Large asset impairments became the “last straw” crushing performance. The annual report shows that in 2025, Shandong Haike recognized asset impairment losses of 1.199 billion yuan, a year-over-year increase of 309.8%, mainly due to fixed asset impairments, accounting for over 86% of the total annual loss. As a result, the company’s net loss in the fourth quarter reached 991 million yuan, accounting for 71.4% of the total annual loss, making it the main contributor to the year’s losses.
In addition to industry conditions, the company’s own cost and expense pressures further worsened losses. In 2025, operating costs decreased by 16.11% year-over-year, but this was less than the 21.07% revenue decline, indicating that cost pressures were not fully alleviated. Meanwhile, selling expenses increased by 39.22%, mainly due to higher chlorine disposal costs; financial expenses surged by 326.28% due to increased borrowings and rising interest rates, further eroding profits. Moreover, the company’s operating cash flow turned negative, ending the year at -1.04 billion yuan, a decrease of 106.27% year-over-year, highlighting cash flow pressures.
Facing the industry bear market and performance difficulties, Shandong Haike has initiated strategic measures to break through. The company is actively transforming, planning to invest 4.837 billion yuan in upgrading soda ash production facilities for quality, efficiency, energy saving, and environmental protection. It is also participating in the capital increase of the Tongliao Naiman natural soda ash project, China’s largest natural soda ash mine, with an investment of 2.32 billion yuan to acquire a 29% stake. Natural soda ash production costs are over 30% lower than those of the ammonia-soda process. The Tongliao Naiman project aims to build a 5 million ton capacity, which, if successfully implemented, will enable Shandong Haike to develop both synthetic and natural soda ash production lines, effectively reducing costs and optimizing product structure.
It is worth noting that the supply-demand imbalance in the soda ash industry is unlikely to change significantly in 2026. Although the plan for new capacity addition will decrease overall, the capacity coming online at the end of 2025 is expected to translate into increased supply in 2026, with total output approaching 38.74 million tons. Inventories are likely to continue rising, and the price center may further decline, with industry losses potentially persisting. For Shandong Haike, its 2.22 billion yuan in cash at year-end provides short-term debt repayment security, but accelerating transformation and coping with ongoing industry downturn remain urgent challenges.

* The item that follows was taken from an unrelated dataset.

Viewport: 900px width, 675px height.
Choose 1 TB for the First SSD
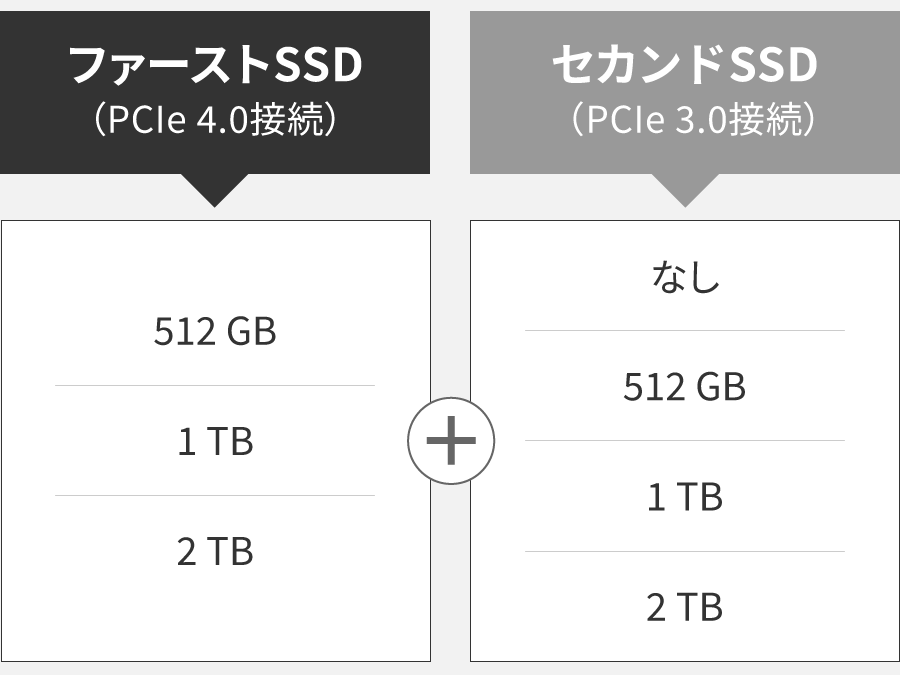coord(215,441)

From the huge losses of industry leaders to the deep adjustment of the entire sector, 2025 was a winter for the soda ash industry. For Shandong Haike, this “performance flip” is both a challenge and an opportunity. Its initiatives in natural soda ash and plant upgrades may help it seize opportunities amid industry reshuffling. In the future, as capacity clears and demand recovers, whether this leading soda ash company can emerge from the loss cycle and return to profitability remains a key market focus.